Fabrizio Frizzi, la sera della strage di Capaci non voleva andare in onda ma non venne ascoltato

Lunedì 26 Marzo 2018 di Mario Maffucci *
Fabrizio Frizzi agli esordi in Rai
La prima volta ci incontrammo davanti alla Casina Valadier. Era una mattina romana uggiosa, rischiarata dal sorriso di questo ragazzone allegro che conduceva Pane e Marmellata su Rai2. Da capostruttura dovevo fare i conti con lo scippo di Berlusconi, che aveva ingaggiato Baudo, Carrà e Bonaccorti alla Fininvest, così proposi a Fabrizio di fare un doppio salto e passare alla prima serata sulla rete ammiraglia.

Ero convinto che avrebbe funzionato perché era dotato di immediatezza comunicativa, empatia, era colto senza ostentazione, scrupoloso ma leggero. Non mi sbagliavo, perché è stato il volto e il cuore di una tv garbata. Il nostro è stato un rapporto profondo e senza tensioni. Collaborammo per Europa Europa, che in anticipo provava a guardare oltre i confini nazionali, La partita del cuore, Miss Italia, dove lui fu la garanzia per le mamme che gli affidavano le figlie, sapevano che le avrebbe trattate con grande rispetto. Rispetto è la parola che mi viene in mente più spesso pensando a Fabrizio. Per tutti, dal dirigente all’ultimo dei tecnici. Rispetto per gli ospiti e il pubblico. Quando nel ’97 condusse “Per Tutta la vita”, dove intervistava coppie disposte a raccontarsi, lui non affondava il colpo, non cercava a tutti i costi i dettagli morbosi, come accade oggi in altre trasmissioni. Ricordo l’emozione del debutto al Teatro delle Vittorie con “Scommettiamo che?” e l’orrore provato quando, la sera della finale, sabato 23 maggio 1992, arrivò la notizia della strage di Capaci. Né io né Fabrizio volevamo che il programma andasse in onda. Lo consideravamo irrispettoso, ma la direzione generale impose di andare avanti. A nulla servì il nostro parere contrario e lui, non per cinismo ma per senso di dovere, accettò.

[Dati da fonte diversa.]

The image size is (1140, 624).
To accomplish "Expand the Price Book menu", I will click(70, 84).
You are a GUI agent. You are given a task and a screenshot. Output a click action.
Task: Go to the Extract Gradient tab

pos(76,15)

Così come accettò di condurre da solo “Donna sotto le stelle”, quando Jo Champa diede forfait a poche ore dalla diretta dalla scalinata di Trinità dei Monti. Ero in guai seri, non avevo nessuno che potesse sostituirla, e lui, come nessun altro avrebbe fatto al suo posto, si prese la responsabilità di presentare da solo, per puro spirito di squadra. Fabrizio è il testimone esemplare del servizio pubblico. E questo non significa che non sostenesse le sue idee. Aveva punti di vista fermi e si faceva valere in azienda, ma senza innescare polemiche all’esterno. Sempre per questione di signorilità, di misura. Lui era così e così erano i suoi programmi. Quando Carlo Conti lo ha richiamato in quella puntata-staffetta de L’Eredità, dopo il malore che lo aveva colpito, ho pensato che fosse un gesto straordinario ma sono anche convinto che sia Fabrizio a provocare questi bei sentimenti, la sua generosità insegnava a ricambiare. Mai incontrata un’altra persona in grado di essere così rigorosamente professionale e al contempo così gioiosa. Considerando il suo patto d’amore con la tv, credo sia stato felice di vivere il suo secondo tempo in onda, fino alla fine. Era sempre pronto, io stavolta non lo sono affatto. Fabrizio aveva una passione per le corse automobilistiche, appena poteva stava in pista a Vallelunga, e insieme avevamo elaborato la teoria che una conduzione televisiva dovesse essere a più marce, con partenze, rallentamenti, accelerazioni, frenate. Mi piace pensare che non abbia spento il motore. Ci ha distaccati inforcando una curva, e sta stirando la quinta su un rettilineo, con quel gran sorriso contro il vento.